Exercise objective | Where an entry below contains an image, skip the image and copy the rest exactly.

Data supplied |

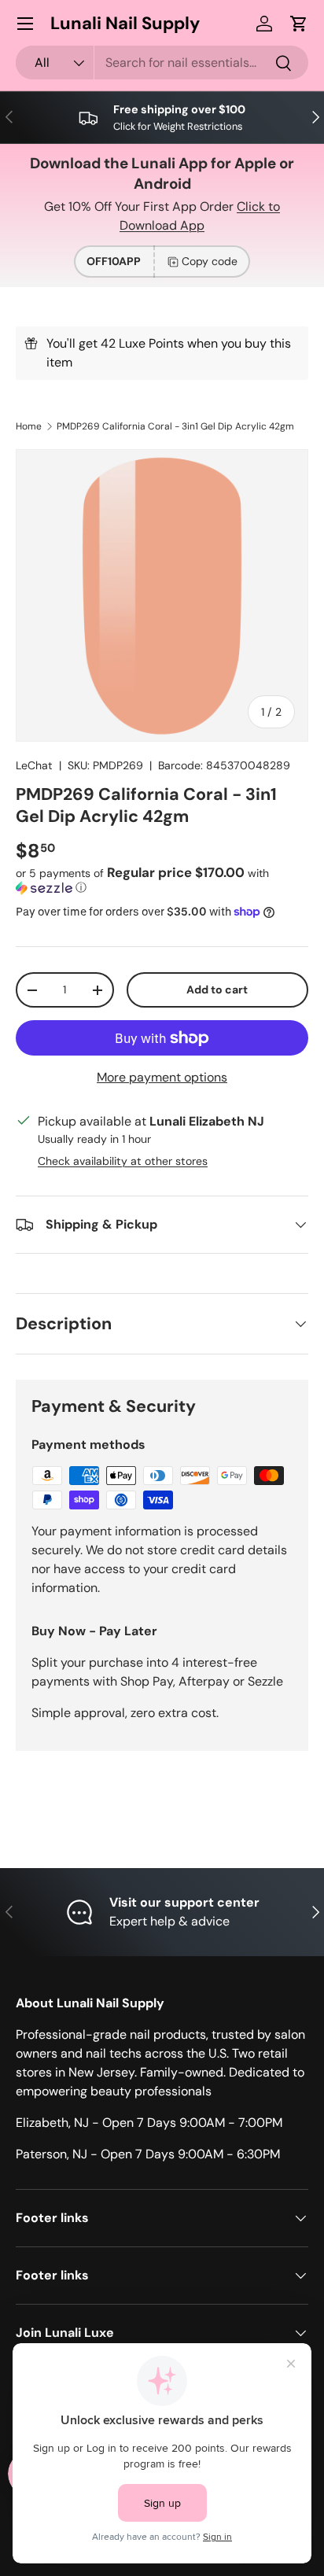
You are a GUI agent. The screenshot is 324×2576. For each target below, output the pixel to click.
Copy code (209, 261)
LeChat (34, 765)
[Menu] (25, 23)
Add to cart (217, 989)
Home (29, 426)
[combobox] (162, 62)
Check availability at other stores (123, 1161)
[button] (299, 23)
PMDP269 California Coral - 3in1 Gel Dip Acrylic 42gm (175, 426)
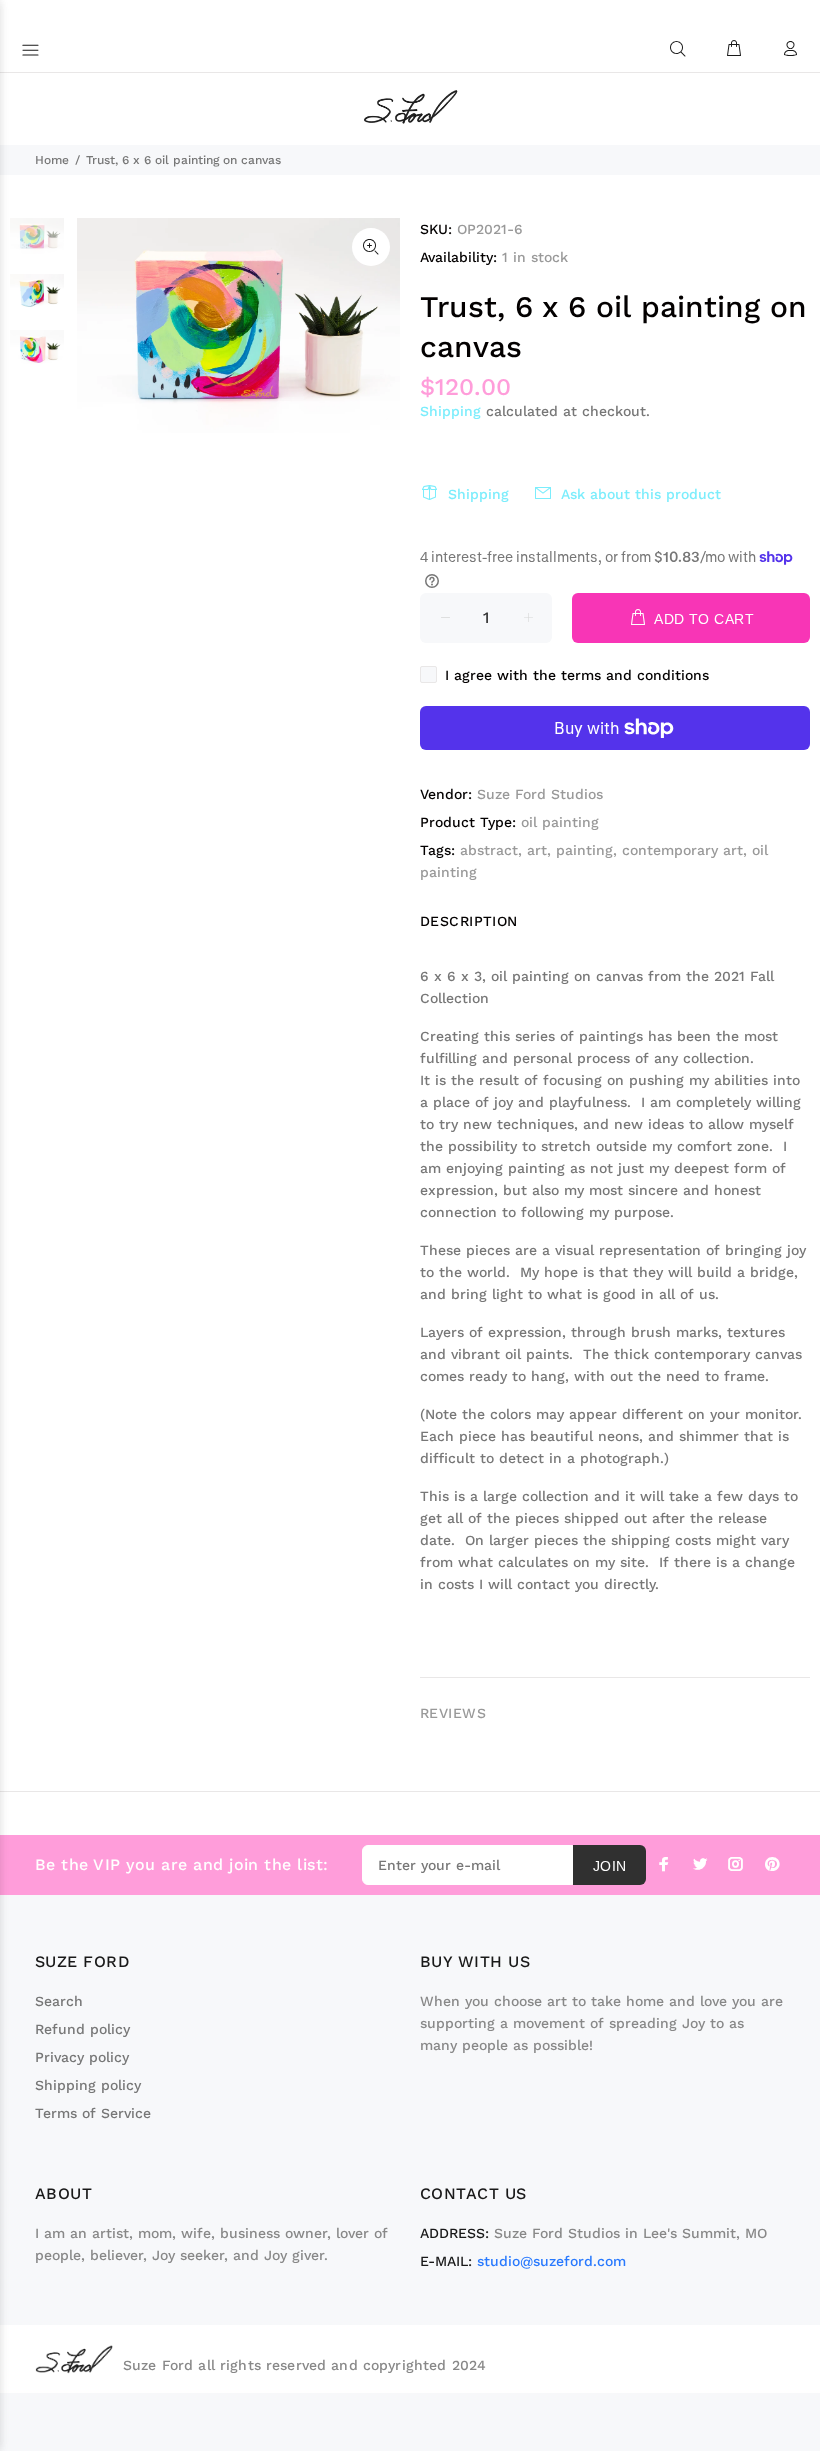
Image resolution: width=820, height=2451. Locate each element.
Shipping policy (88, 2085)
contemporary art (682, 850)
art (537, 850)
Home (52, 160)
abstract (489, 850)
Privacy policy (82, 2057)
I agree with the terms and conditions (577, 675)
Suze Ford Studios (540, 794)
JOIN (610, 1866)
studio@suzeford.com (551, 2261)
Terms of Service (93, 2113)
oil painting (560, 822)
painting (584, 850)
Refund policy (82, 2029)
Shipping (450, 411)
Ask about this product (641, 494)
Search (59, 2001)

Exercise answer |
You are a GUI agent. The screenshot is 324×2576. For each target below, output the pixel to click.
Copy code (209, 261)
LeChat (34, 765)
[Menu] (25, 23)
Add to cart (217, 989)
Home (29, 426)
[combobox] (162, 62)
Check availability at other stores (123, 1161)
[button] (299, 23)
PMDP269 California Coral - 3in1 Gel Dip Acrylic 42gm (175, 426)
Image resolution: width=820, height=2451. Locate each element.
Shipping policy (88, 2085)
contemporary art (682, 850)
art (537, 850)
Home (52, 160)
abstract (489, 850)
Privacy policy (82, 2057)
I agree with the terms and conditions (577, 675)
Suze Ford Studios (540, 794)
JOIN (610, 1866)
studio@suzeford.com (551, 2261)
Terms of Service (93, 2113)
oil painting (560, 822)
painting (584, 850)
Refund policy (82, 2029)
Shipping (450, 411)
Ask about this product (641, 494)
Search (59, 2001)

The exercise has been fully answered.